Well – wrong assumption and since that was set and our table grew to million of records, now, we have a bit of an issue with the new requirement.

To clarify, precision for a decimal in mysql does not mean digits behind the decimal point – it includes all the digits and scale is what defines how many digits are after a decimal point. DECIMAL(M,N) says that M is the number of significant digits that are stored for values, and N represents the number of digits that can be stored following the decimal point.

So, to satisfy the new requirement, we need to modify `rating` column to have new decimal type – DECIMAL(3,1) (ex. 10.0 – 3 digits total, one after decimal point). Unfortunately, changing the type for the existing column will lock the table and we might experience downtime.

We could apply a different fix for this particular problem with ratings, but here we are learning how to change a decimal type of the column without the downtime so let’s focus on that.

So how do we go from what we have to the same named column with correct type? Well, here are the steps:

  1. Add new column with correct type 
  2. Update model to handle writing to both columns whenever possible 
  3. Migrate data for existing records to newly created column
  4. Rename old rating column to old_rating 
  5. Rename ‘rating_new` to rating
  6.  Remove custom getter and setter for rating
  7.  Celebrate!

Each of these steps will ensure the app is still running as expected while we switch from rating (incorrect type) to rating_new (correct_type) and then back to rating column but now with correct type.

Add new column with correct type

t.decimal :rating_new, precision: 3, decimal: 1

Handle writing to new column

Model should now understand that both columns are to be written to. And we make it safe around deploys by always making sure the column exist before we save.

This gives us necessary freedom for the deploy and for later changes on the name of the column.

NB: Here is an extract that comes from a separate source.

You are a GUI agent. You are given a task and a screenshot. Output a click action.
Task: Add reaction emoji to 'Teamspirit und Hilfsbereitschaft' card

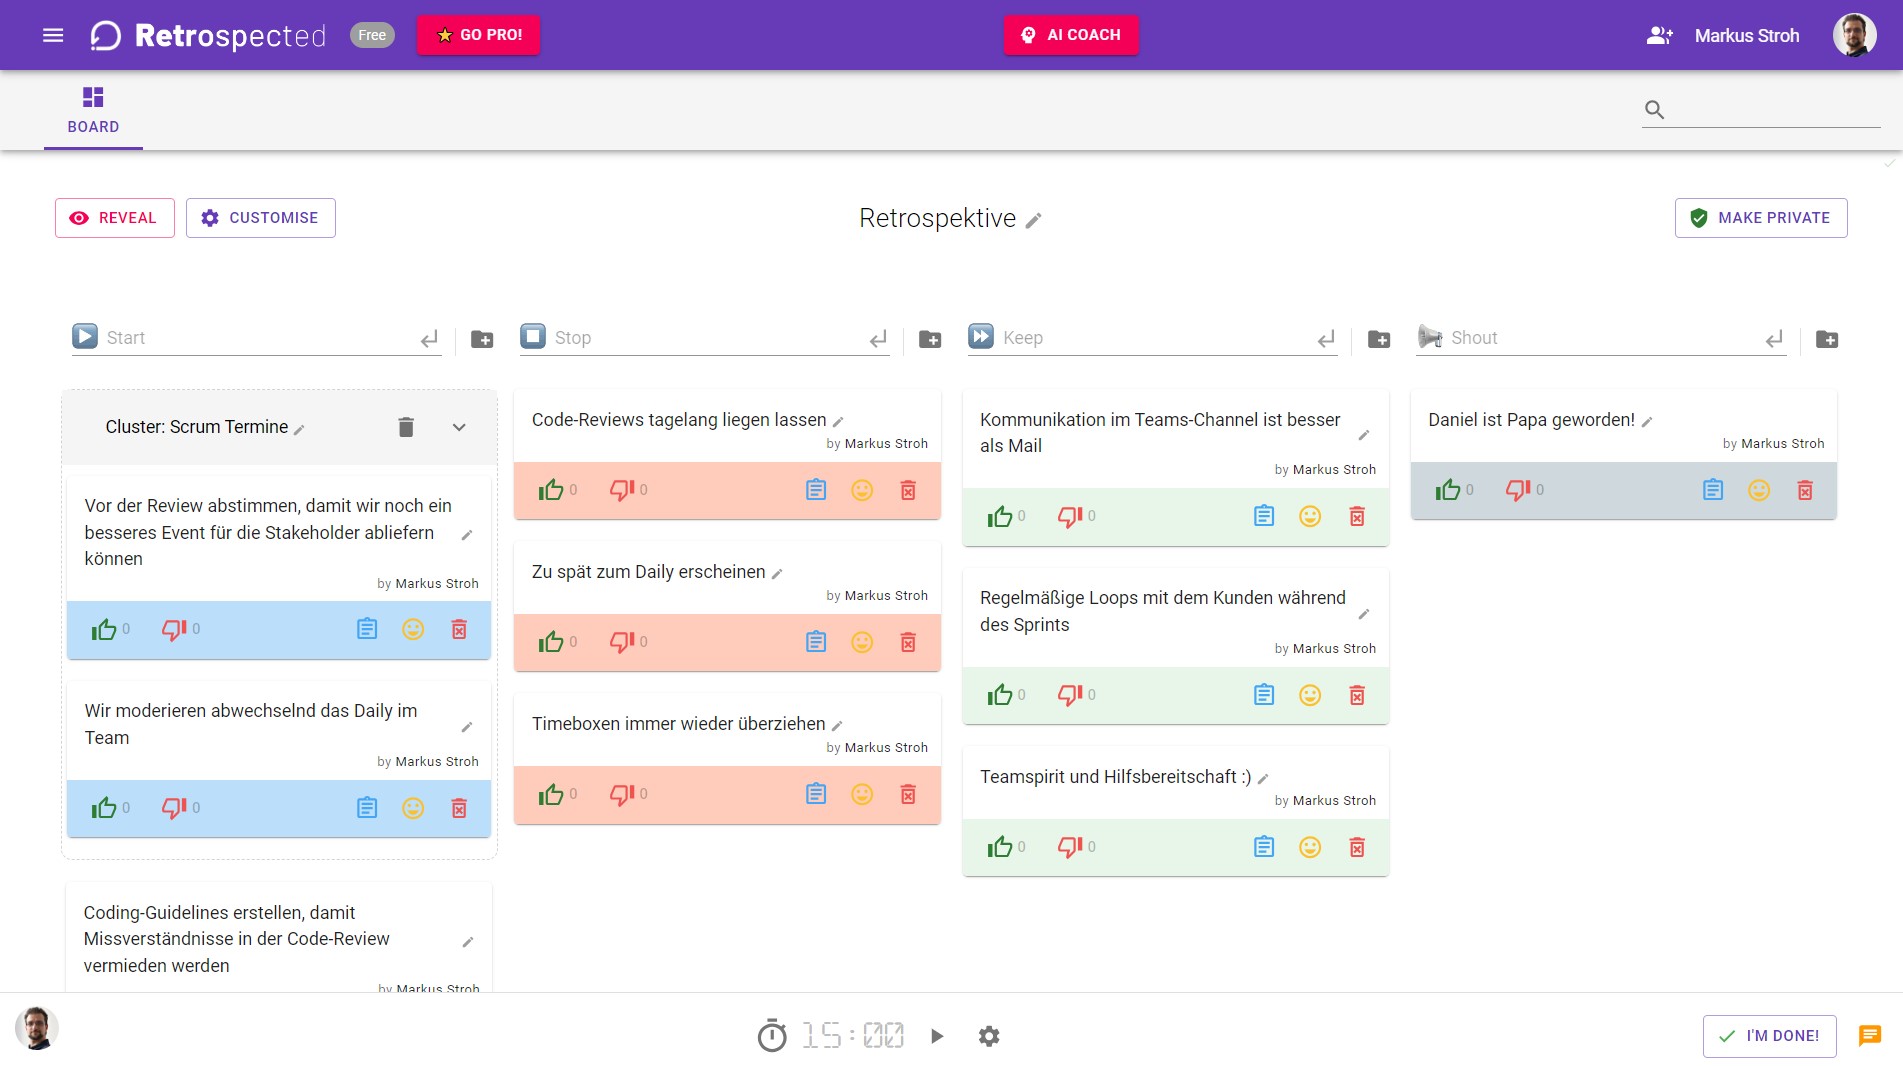click(x=1309, y=848)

In the model `/app/models/product.rb`

def rating=(value)	
  raise_rating_save_error = true	

  if Product.column_names.include?('rating_new')	
    write_attribute(:rating, value)	
    raise_rating_save_error = false	
  end	

  if Product.column_names.include?('rating')	
    if value.to_d < 10 || raise_rating_save_error	
      write_attribute(:rating, value)	
    end	
  end	
end

A simple test for the methods could look like:

# Minitest
test "Storing rating under 9, stores to both rating and rating new" do 
  rating = 9  
  product = create(:product, rating: rating) 

  if Product.column_names.include?('rating') 
    assert_equal rating, product[:rating]  
    assert_equal rating, product.rating  
  end 

  if Product.column_names.include?('rating_new') 
    assert_equal rating, product[:rating_new]  
    assert_equal rating, product.rating_new  
  end 
end 

And for reading we taking raiting_new first whenever possible:

def rating	
  self[:rating_new] || self[:rating]	
end

Migrate data for existing records to newly created column

We need to make sure all the data from rating is now present also in the rating_new, we can use whatever approach to data migrations we want – rake task is the simplest and it could look something like:

desc 'Copy product rating to rating_new'
task copy_rating_to_rating_new: :environment do
  Product.where(rating_new: nil).where.not(rating: nil).find_each do |product|
    # choose strategy for updating 
    # background job / direct update
  end
end

Rename old rating column to old_rating 

rename_column :products, :rating, old_rating

Rename rating_new to rating

rename_column :products, :rating_new, rating

 Remove custom getter and setter for rating

Now that we have rating with the correct decimal type, we can remove all the additional code in /app/models/product.rb and /test/models/product.rb

 Celebrate!

Yay! Things work. There is still the old_rating column that we might want to remove in the maintenance window, bu at least for now, we can accept more refined ratings. The old rating column has still the same old name with new precision!